● What you have to do: In the records below, rewrite the lines from the line with "Where should I click to: Click Pi's" to the line with "click(x=1733, y=184)", replacing "Speed Control knob" with "Volume knob" and leaving everything else unchanged.

[Target pointing records]
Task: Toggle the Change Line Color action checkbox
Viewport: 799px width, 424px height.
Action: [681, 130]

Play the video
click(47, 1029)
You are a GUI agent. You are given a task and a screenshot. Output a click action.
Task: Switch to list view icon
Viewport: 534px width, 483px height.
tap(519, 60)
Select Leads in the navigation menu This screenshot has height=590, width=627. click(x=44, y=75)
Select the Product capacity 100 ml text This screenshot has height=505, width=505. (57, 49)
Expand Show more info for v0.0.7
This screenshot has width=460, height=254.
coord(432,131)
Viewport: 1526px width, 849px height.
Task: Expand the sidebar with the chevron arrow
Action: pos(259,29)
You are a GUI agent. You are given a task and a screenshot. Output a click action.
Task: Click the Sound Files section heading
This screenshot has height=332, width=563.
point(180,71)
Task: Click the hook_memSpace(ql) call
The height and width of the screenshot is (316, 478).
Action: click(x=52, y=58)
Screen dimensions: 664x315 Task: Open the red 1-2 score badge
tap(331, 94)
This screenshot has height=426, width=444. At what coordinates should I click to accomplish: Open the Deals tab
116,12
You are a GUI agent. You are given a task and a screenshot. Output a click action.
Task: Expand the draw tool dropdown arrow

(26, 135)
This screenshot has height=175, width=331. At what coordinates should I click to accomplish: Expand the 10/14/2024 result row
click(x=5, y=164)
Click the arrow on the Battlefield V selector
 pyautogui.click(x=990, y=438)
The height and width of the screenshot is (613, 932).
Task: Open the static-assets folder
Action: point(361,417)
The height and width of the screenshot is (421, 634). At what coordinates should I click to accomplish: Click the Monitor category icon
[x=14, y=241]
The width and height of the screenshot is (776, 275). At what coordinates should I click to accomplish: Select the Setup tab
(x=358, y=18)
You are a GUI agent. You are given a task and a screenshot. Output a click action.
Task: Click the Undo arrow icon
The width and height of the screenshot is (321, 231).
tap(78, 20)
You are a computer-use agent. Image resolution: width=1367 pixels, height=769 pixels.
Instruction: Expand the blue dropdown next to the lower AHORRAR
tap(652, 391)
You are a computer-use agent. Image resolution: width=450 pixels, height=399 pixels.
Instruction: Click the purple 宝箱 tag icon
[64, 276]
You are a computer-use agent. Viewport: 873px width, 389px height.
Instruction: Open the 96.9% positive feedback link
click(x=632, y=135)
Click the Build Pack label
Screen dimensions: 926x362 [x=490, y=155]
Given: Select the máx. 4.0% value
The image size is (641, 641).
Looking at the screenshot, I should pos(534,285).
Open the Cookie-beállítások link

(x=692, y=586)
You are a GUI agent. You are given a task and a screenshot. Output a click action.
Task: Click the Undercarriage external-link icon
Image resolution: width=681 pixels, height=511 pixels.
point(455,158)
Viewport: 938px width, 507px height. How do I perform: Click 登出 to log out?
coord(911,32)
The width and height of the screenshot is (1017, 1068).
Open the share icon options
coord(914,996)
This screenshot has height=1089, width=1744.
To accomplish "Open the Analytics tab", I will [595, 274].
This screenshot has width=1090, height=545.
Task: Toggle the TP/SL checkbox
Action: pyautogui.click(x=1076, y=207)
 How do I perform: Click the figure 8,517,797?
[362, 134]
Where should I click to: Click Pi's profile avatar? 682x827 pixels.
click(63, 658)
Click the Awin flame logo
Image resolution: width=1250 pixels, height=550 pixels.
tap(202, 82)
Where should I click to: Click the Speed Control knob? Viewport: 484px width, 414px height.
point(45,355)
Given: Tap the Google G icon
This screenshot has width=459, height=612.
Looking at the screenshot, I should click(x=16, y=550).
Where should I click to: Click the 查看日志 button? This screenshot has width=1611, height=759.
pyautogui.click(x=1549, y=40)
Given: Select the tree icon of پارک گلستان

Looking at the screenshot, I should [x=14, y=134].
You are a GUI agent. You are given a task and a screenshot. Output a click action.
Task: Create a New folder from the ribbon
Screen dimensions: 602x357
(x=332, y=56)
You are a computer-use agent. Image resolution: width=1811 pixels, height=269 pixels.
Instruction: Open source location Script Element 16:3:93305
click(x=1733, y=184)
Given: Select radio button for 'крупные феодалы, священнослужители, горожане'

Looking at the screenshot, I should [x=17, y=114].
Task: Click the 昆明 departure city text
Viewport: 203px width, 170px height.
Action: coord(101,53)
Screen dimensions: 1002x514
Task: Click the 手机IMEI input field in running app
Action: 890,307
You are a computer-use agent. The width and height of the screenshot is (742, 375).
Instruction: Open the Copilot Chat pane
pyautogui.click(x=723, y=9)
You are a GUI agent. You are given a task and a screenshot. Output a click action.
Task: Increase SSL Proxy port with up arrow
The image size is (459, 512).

● Reply to the task:
Where should I click to: Click Pi's profile avatar? 682x827 pixels.
click(63, 658)
Click the Awin flame logo
Image resolution: width=1250 pixels, height=550 pixels.
tap(202, 82)
Where should I click to: Click the Volume knob? Viewport: 484px width, 414px height.
point(45,355)
Given: Tap the Google G icon
This screenshot has width=459, height=612.
Looking at the screenshot, I should click(x=16, y=550).
Where should I click to: Click the 查看日志 button? This screenshot has width=1611, height=759.
pyautogui.click(x=1549, y=40)
Given: Select the tree icon of پارک گلستان

Looking at the screenshot, I should [x=14, y=134].
You are a GUI agent. You are given a task and a screenshot. Output a click action.
Task: Create a New folder from the ribbon
Screen dimensions: 602x357
(x=332, y=56)
You are a computer-use agent. Image resolution: width=1811 pixels, height=269 pixels.
Instruction: Open source location Script Element 16:3:93305
click(x=1733, y=184)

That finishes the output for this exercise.